Equanto o obstetra enxerga o quadro completo da gestação, o médico fetal trabalha com um "zoom técnico".
Então… por que os dois?
Não é uma disputa. É uma soma.
Ambos trabalham para que o cuidado seja integrado: enquanto o obstetra acompanha e decide condutas do pré-natal, o médico fetal fornece informações detalhadas e orienta a melhor investigação e seguimento quando necessário.
E isso funciona muito bem! A gestante ganha mais clareza sobre o que foi visto no exame; menos ruído entre laudos e interpretações; e um plano mais bem estruturado.
Em que situações essa parceria faz ainda mais diferença?
Alguns exemplos comuns:
- suspeita de malformação ou "achado" no ultrassom;
- restrição de crescimento fetal, alterações de líquido, placenta ou Doppler;
- gestação gemelar (especialmente monocoriônica);
- histórico de complicações obstétricas;
- doenças maternas que aumentam risco;
- necessidade de documentar e acompanhar achados específicos com método.
O que esperar de uma consulta/exame com o médico fetal?
No consultório e em geral, a consulta com médico fetal se baseia em três pilares:
- avaliação detalhada do bebê com tempo e técnica;
- explicação clara do que foi visto;
- organização do próximo passo, quando houver (seguimento, exames complementares, encaminhamentos);
- alinhamento e comunicação com obstetra, quando necessário.
E aqui vale um reforço nem toda dúvida ou exame encaminhado ao fetal vira problema, e nem todo achado significa gravidade.
Quando o médico fetal intervém
Existem situações em que é necessário agir.
Às vezes, o papel do especialista é aconselhar o casal, especialmente em casos de malformações, suspeitas de síndromes genéticas ou achados que exigem explicações mais detalhadas.
Em outras situações, são necessários procedimentos.
Podemos dividi-los em diagnósticos e terapêuticos.
Os procedimentos diagnósticos são utilizados para investigar condições genéticas, infecções, e anemia fetal. Em geral, são realizados por meio de biópsia de vilo corial e/ou amniocentese (assunto que ainda quero tratar por aqui) e, em alguns casos, cordocentese.
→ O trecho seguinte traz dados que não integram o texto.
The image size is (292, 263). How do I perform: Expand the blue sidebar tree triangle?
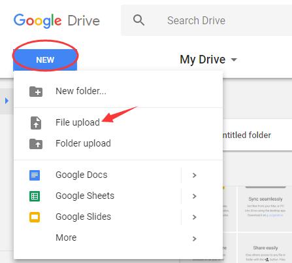click(x=7, y=101)
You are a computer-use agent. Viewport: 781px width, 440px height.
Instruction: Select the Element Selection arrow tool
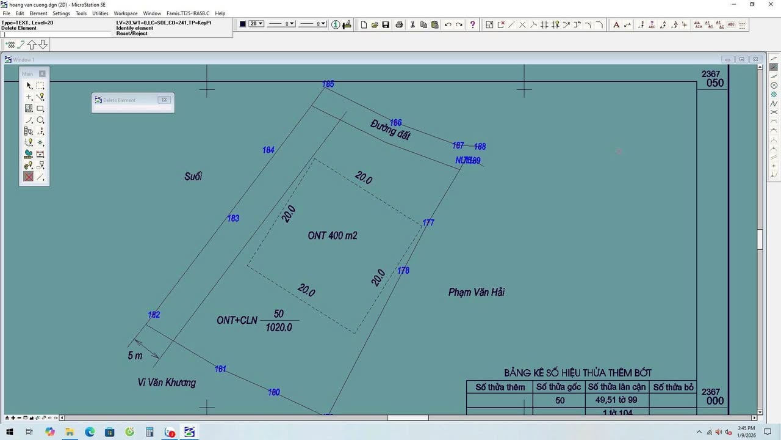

Os Procedimentos terapêuticos são intervenções realizadas com o bebê ainda dentro do útero, como correção intrauterina de espinha bífida, cirurgia com laser em gêmeos com síndrome de transfusão feto-fetal e drenagens ou procedimentos para aliviar obstruções específicas.
Para concluir
Obstetra e médico fetal não competem, eles se complementam.
Quando trabalham juntos, a gestante se sente mais segura e o bebê é acompanhado com mais precisão. Todo mundo sai ganhando!
Essa é a essência da Medicina Materno-Fetal: unir técnica e cuidado com responsabilidade.